Dünya standardlarına göre protokol alt üst olmuş durumda. Çünkü ortağı olmayı düşündüğümüz Avrupa Birliği'nde veyahut müttefikimiz ABD'de, Genelkurmay Başkanları, siyasetin emrinde. Milli Savunma Bakanları muhatap kabul ediliyor. Bizde ise, davete çağrılmaları unutuluyor.

Aslında Cheney'in talebi, Türkiye gerçeğini yansıtıyor. Milli Savunma Bakanı Sabahattin Çakmakoğlu'nun unutulması ise "Asil oradayken surete ne gerek var" cümlesi ile izah edilebilir.

Devlet Bahçeli kendisine ulaşan şikâyet karşısında "dengeye" bakıyor. O toplantıda bir Anaplı'nın bulunmadığını öğrenmek istiyor. Bulunmadığını öğrenince de meselenin büyütecek bir yönü olmadığını düşünüyor.

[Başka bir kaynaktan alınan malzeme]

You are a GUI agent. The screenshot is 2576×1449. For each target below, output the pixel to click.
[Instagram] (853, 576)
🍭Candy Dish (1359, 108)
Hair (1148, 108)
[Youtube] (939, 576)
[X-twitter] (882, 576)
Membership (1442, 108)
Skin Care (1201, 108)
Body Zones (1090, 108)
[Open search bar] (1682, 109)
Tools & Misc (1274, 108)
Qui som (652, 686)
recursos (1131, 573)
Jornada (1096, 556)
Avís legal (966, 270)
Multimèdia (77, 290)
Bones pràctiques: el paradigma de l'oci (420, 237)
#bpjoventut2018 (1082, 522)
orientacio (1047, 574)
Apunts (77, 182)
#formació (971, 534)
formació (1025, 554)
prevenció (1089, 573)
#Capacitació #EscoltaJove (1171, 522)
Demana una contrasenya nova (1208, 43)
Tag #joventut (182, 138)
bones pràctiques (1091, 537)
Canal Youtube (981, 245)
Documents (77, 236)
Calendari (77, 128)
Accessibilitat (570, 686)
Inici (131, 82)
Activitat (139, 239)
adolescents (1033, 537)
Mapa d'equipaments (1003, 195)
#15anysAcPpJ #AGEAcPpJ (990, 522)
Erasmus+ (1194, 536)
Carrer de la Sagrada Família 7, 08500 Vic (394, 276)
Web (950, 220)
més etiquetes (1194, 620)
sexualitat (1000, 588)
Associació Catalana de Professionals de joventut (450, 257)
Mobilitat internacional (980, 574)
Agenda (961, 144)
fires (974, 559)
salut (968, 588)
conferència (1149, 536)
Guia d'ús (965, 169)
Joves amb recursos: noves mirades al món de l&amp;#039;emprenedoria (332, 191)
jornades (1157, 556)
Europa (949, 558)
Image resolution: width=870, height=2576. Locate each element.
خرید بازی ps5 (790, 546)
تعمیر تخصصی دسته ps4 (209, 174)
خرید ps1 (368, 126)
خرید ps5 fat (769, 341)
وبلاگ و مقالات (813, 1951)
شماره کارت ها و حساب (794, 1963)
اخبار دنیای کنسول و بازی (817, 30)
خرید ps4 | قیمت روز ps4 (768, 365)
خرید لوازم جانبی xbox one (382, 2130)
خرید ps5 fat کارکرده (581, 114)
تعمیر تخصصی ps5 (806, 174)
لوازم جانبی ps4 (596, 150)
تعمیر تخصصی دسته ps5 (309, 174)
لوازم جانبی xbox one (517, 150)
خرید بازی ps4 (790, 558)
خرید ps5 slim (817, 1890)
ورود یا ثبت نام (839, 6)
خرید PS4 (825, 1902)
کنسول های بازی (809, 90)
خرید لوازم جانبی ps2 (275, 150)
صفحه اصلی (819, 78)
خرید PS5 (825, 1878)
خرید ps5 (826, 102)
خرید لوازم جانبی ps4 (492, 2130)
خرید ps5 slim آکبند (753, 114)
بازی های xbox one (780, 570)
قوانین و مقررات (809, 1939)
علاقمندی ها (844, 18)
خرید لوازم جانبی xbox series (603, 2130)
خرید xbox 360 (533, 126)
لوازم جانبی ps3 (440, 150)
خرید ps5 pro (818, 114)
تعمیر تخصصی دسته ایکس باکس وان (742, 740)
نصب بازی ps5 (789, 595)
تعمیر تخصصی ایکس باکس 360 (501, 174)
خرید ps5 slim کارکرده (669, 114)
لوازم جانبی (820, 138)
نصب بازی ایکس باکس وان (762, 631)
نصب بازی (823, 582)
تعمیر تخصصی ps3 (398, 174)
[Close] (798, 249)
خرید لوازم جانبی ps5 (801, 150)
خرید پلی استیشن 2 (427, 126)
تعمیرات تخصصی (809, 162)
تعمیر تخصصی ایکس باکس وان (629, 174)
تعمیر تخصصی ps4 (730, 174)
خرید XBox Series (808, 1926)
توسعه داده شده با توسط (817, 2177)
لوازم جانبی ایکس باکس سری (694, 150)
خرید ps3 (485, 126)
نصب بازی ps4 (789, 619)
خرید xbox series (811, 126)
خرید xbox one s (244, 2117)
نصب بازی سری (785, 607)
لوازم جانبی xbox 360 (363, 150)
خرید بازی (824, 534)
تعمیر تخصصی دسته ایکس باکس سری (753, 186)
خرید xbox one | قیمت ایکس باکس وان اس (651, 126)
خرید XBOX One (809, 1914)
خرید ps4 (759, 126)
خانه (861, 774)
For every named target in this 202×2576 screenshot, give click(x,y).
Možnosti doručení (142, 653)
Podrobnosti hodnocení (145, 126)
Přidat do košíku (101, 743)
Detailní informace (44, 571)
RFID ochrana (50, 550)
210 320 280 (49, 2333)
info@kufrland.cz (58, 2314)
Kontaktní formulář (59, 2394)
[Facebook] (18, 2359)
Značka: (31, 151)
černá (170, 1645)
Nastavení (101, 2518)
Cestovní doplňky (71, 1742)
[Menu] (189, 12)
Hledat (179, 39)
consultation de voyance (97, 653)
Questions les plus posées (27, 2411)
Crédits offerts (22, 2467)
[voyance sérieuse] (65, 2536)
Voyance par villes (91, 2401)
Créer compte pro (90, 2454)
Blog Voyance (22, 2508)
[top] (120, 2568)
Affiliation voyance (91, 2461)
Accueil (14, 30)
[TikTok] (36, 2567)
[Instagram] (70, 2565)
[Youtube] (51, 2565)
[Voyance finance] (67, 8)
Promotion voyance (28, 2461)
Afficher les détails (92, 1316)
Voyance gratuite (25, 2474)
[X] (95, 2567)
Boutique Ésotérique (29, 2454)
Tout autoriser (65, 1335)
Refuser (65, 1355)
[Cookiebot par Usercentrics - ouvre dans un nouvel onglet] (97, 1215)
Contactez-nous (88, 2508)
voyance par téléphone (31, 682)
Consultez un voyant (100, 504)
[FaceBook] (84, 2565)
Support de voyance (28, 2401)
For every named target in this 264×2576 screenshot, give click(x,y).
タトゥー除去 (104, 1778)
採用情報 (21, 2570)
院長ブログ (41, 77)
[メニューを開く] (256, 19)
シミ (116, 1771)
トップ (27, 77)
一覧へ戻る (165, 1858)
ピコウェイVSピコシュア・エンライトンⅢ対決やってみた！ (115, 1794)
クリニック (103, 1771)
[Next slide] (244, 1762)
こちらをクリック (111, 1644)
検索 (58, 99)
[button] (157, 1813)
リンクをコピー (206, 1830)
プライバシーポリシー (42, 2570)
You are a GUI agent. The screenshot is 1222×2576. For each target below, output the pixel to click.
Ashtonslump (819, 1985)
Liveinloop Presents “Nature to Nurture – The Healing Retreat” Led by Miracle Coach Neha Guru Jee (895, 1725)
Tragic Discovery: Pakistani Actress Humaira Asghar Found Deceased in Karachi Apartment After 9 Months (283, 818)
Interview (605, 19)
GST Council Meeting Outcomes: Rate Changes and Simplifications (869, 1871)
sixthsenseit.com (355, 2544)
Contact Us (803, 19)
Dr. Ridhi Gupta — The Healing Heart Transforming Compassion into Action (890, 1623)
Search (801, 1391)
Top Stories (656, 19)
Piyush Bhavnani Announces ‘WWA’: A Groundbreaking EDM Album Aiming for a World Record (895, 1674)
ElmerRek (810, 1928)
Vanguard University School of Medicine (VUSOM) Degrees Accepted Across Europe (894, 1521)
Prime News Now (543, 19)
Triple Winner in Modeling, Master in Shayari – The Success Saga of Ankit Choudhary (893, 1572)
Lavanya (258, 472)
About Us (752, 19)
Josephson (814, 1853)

Bir ilke mücadelesi verilmiyor ki. Sadece Anap ile MHP, birbiriyle sürtüşerek puan toplama gayretinde. Koalisyonun bu iki partisi "uyum" içinde dövüşüyor!!!

* * *

Avrupa Birliği üyeliği, siyasi mücadelenin parçası haline geldi. Ama bu çekişmede "Anap iyi polisi, MHP ise kötü polisi" oynuyor. Bahçeli, özgürlüklerin önündeki engel olarak kamuoyuna sunuluyor.

MHP, direnişini "ulusal onur" gibi bir sloganla izah etmeye çalışsa bile, inandırıcı olamıyor. Çünkü İMF'den para alıp ekonomisini ona teslim eden, Ekonomi Bakanı dahi dışardan tayin edilen bir ülkede, iktidar, ulusal onuru koruduğunu söylerse, samimi bulunabilir mi?

ABD Büyükelçisi, "İMF'den aldığınız 35 milyar doların yarısı Amerikan vatandaşlarının vergisiyle ödendi" derken, ulusal onuru zedelenmiş bir ülkede olduğunun farkında. Bu yüzden, Türk milletinin onurunu zedelememeye özen dahi göstermiyor.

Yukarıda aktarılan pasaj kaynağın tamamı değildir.